◆ What is required
Only the lines from the one with "Whatsapp Oficial (590, 125)" through the end of the material below belong in the reply; transcribe them exactly.

◆ Dataset entries

# # # # #

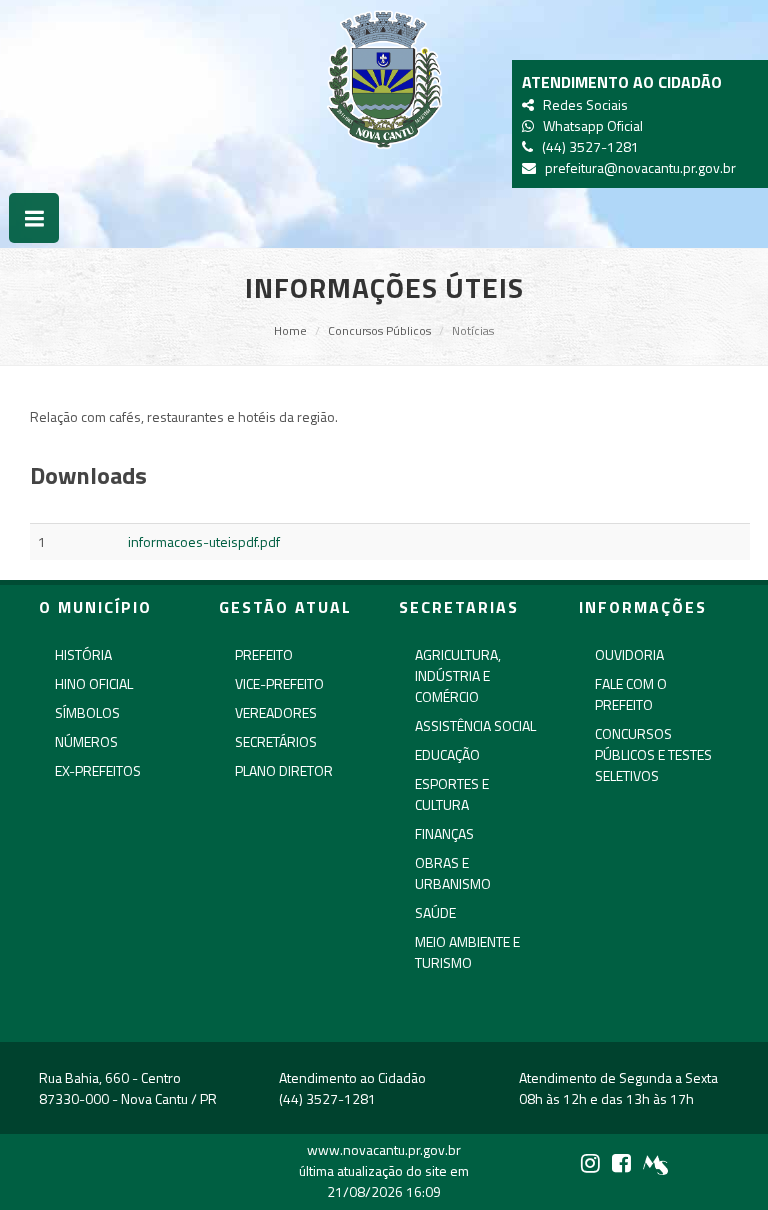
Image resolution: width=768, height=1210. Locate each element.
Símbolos (87, 712)
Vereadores (276, 712)
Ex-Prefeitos (98, 770)
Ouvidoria (629, 654)
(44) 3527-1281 (587, 146)
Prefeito (264, 654)
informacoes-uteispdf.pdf (204, 541)
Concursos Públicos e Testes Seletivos (653, 754)
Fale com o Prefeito (631, 694)
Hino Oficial (94, 683)
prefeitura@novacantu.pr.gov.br (637, 167)
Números (86, 741)
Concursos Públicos (379, 330)
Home (290, 330)
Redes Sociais (582, 104)
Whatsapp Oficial (590, 125)
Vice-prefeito (279, 683)
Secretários (276, 741)
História (83, 654)
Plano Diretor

# # # # #

◆ Reply
Whatsapp Oficial (590, 125)
Vice-prefeito (279, 683)
Secretários (276, 741)
História (83, 654)
Plano Diretor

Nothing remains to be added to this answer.